Шестнадцать деревьев Соммы - страница 10
Вот подъехал «Таунус» Ингве. Он помигал фарами, и мы припарковали машины носами навстречу друг другу перед пожарной каланчой. Я опустил окошко и поймал себя за тем, что обозреваю окрестности. А ведь так и есть – я надеялся, что кто-нибудь увидит меня с сыном аптекаря. Закончившим гимназию с таким количеством отличных оценок, что его прозвали Макси-Покером. Сам-то я окончил среднюю школу и на этом остановился.
– Лауген все опускается, – сказал Ингве.
Я всегда любил посидеть вот так, машина к машине, часиков в пять в субботу. Приподнятый зад голубого «Опеля Коммодор» GS/E и сияющая после надраивания двумя тюбиками немецкого полироля решетка радиатора «Автосол». Если в деревне у тебя есть знакомые, пять часов – это приятное беззаботное время. Время, которое не делает отличия между теми, кто работает, и теми, кто учится в школе, время, когда единственная разница между нами – это то, что он курит «Мальборо», а я – самокрутки. Ингве встречался с шикарной девушкой из Фованга по имени Сигрюн, но теперь он ее бросил, потому что она была «очень уж приставучая».
– Да Сигрюн вовсе и не приставучая, – сказал я.
– Ну, так уж получилось, – отозвался мой приятель.
Мы немножко помолчали.
– Просто странно это как-то, – заговорил я снова. – Все равно что не любить Брюса Спрингстина.
– Я не люблю Брюса Спрингстина, – сказал мой собеседник.
Мы обсудили, стоит ли встать в устье и ловить на муху и поплавок, или нам лучше настроиться на более трудоемкий поход на лодке с оттер-тралом. Я не спросил Ингве, собирается ли он потом на вечеринку. Очевидно, собирается. Такой уж он был, этот Ингве, – придет поздно, а народ сразу потянется к нему.
– Ну что, семь часов, – сказал я, взглянув на часы на приборной доске. – Поеду перекушу чего-нибудь.
Но мой товарищ не стал поднимать стекло окошка.
– Я слышал, тут какая-то заварушка приключилась, – сказал он, кивнув в сторону почтового отделения.
– Заварушка? – переспросил я. – Да просто совершеннейший раскардаш вышел.
Глядя на дверцу своей машины снаружи, Ингве стряхнул пепел с сигареты.

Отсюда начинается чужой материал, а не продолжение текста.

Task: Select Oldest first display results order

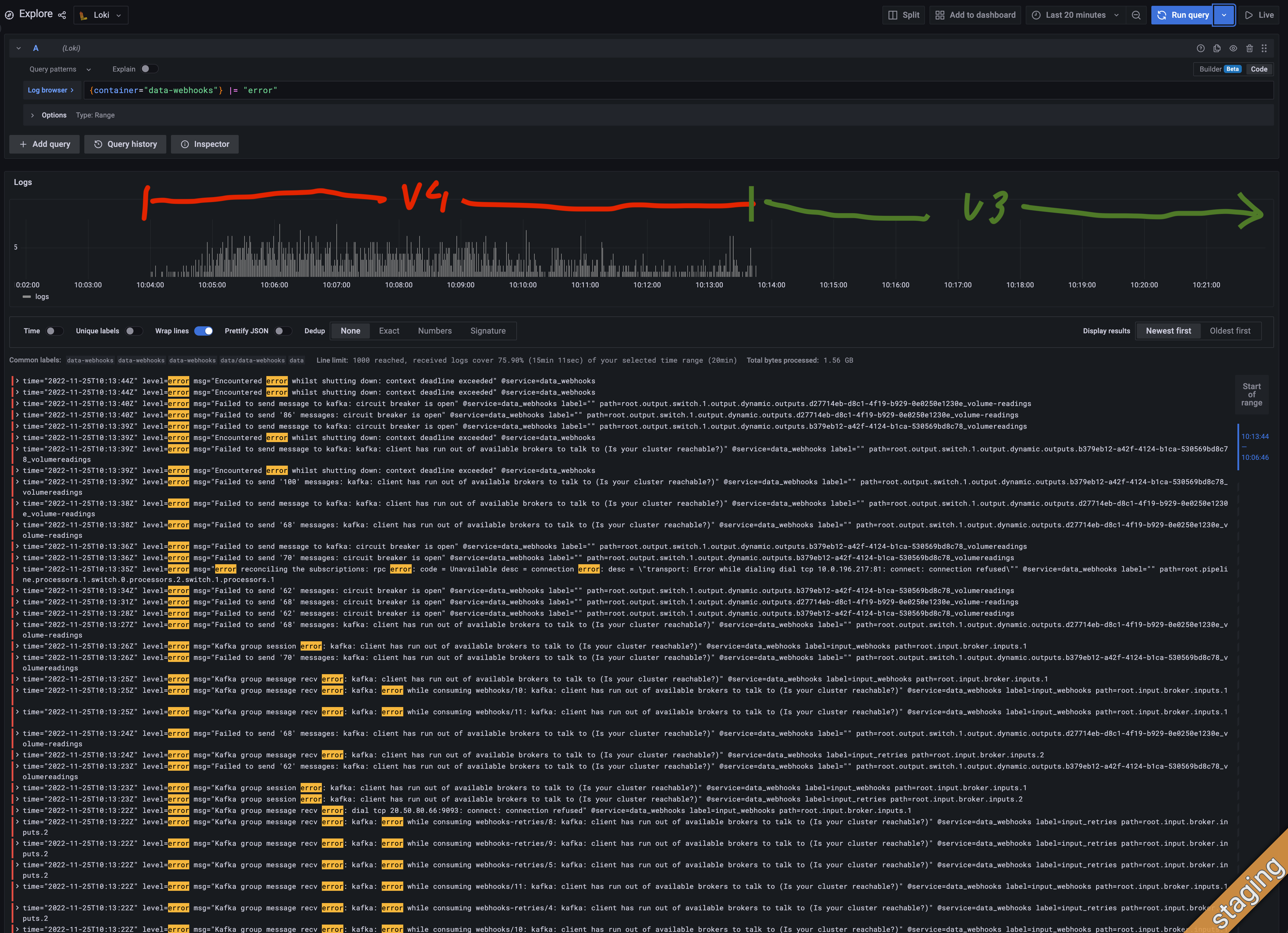Action: click(x=1230, y=331)
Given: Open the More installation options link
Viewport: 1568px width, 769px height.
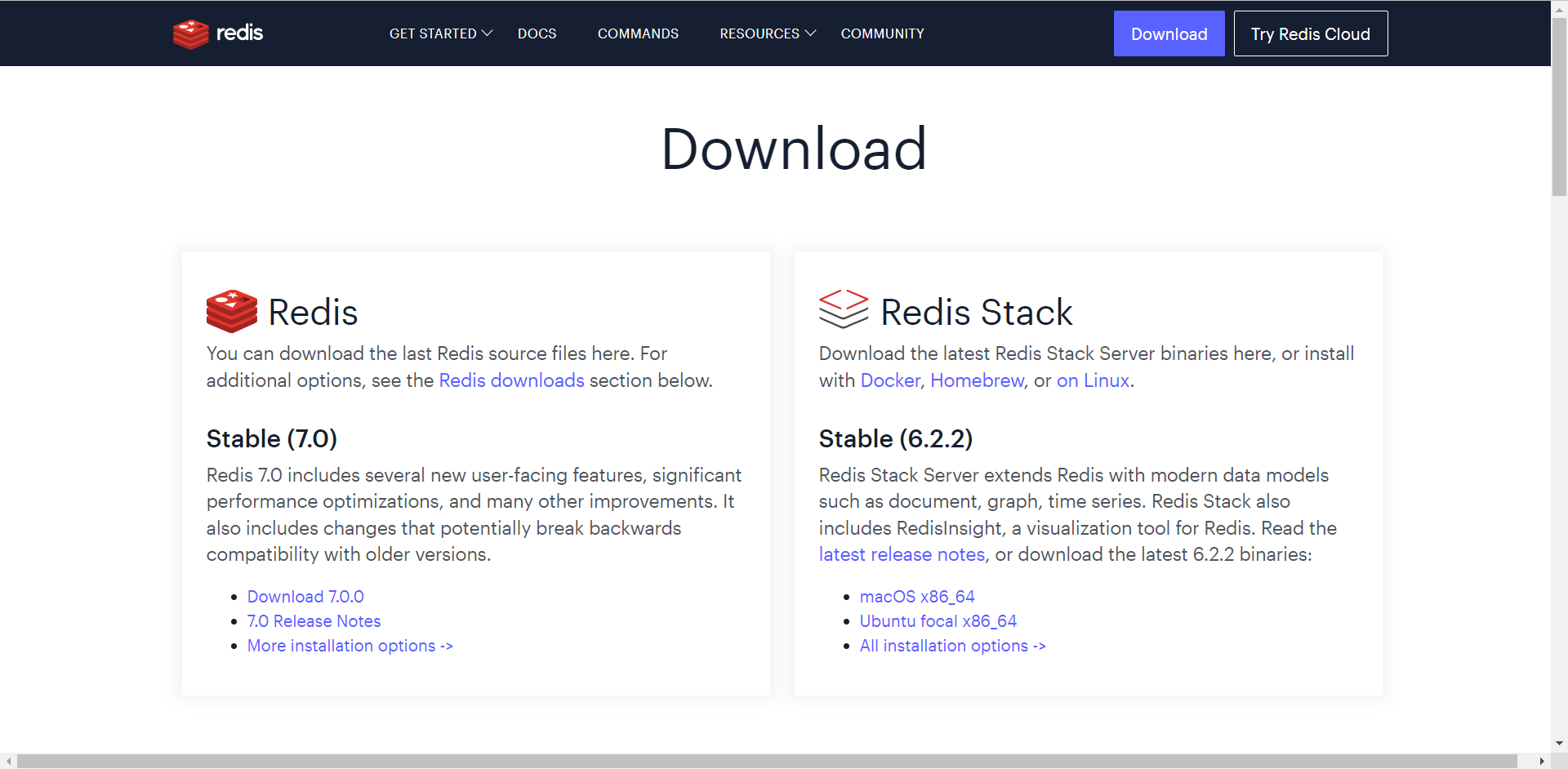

– А что болтают? – поинтересовался я.
– Да только, что он напрыскал там краской, а ты разозлился.
– Да уж конечно! «Этот гнусный тип из Хирифьелля поколотил бедняжку Бормотуна» – вот что они говорят.
– Ты же его не поколотил.
– А ты откуда знаешь?
– А вот болтают как раз, что ты его не поколотил. Что когда ты увидел, что это он, то удержался. Отряхнул с него мусор и отпустил с богом. Вот что люди говорят.
Я затянулся в последний раз и бросил сигарету в промежуток между дверцами наших машин.
– Люди знают, – сказал Ингве. – Люди знают, что он за человек. Что он в центре постоянно болтается. И что горазд на такие штуки.
– Ладно, встречаемся у заводи, – сказал я. – Поедем рыбки половим.
Вода для картошки вскипела ключом. Я снял кастрюльку с огня, высыпал в нее с кулак грубой соли и приготовил ровненьких пимпернелек. Побольше, чтобы хватило и на завтрашнее утро. Всегда жареная картошка с приправой для гриля и соленым салом, и по три яйца на каждого. Тогда мы сможем работать до того самого момента, как принесут газету, даже если ее принесут поздно.
На диване в гостиной похрапывал дедушка, положив ноги на пожелтевший «Лиллехаммерский обозреватель». Русский штык на столе. Потухшая сигарилла в хрустальной пепельнице. Должно быть, он заснул, не успев докурить.